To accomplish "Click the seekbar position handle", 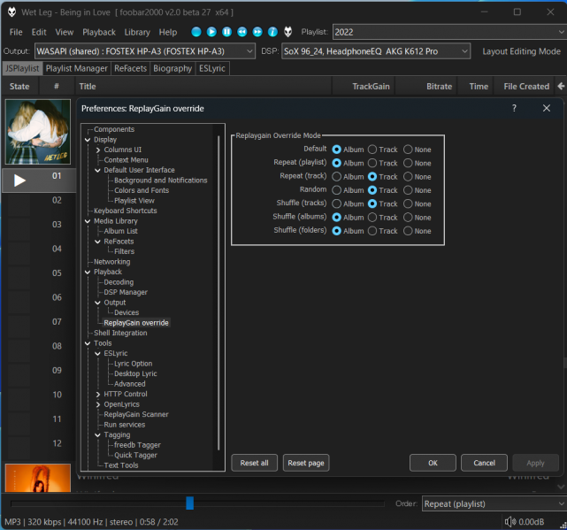I will pyautogui.click(x=189, y=503).
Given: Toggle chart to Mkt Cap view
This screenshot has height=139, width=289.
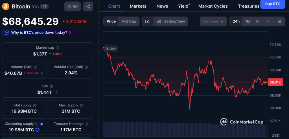Looking at the screenshot, I should pos(129,21).
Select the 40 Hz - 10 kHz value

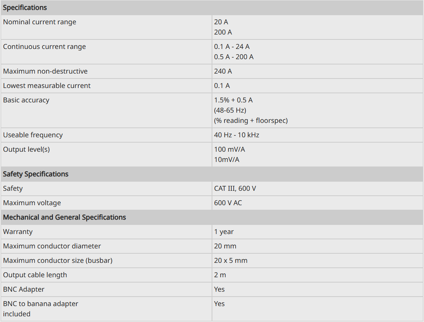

- - -

Exercise requirements
Exactly reproduce the lines beginning at the one that contains "This screenshot has height=139, width=289." and ending at the final line of the material, with the pictures left out.

Exercise result
This screenshot has height=139, width=289.
Looking at the screenshot, I should pos(129,21).
Select the 40 Hz - 10 kHz value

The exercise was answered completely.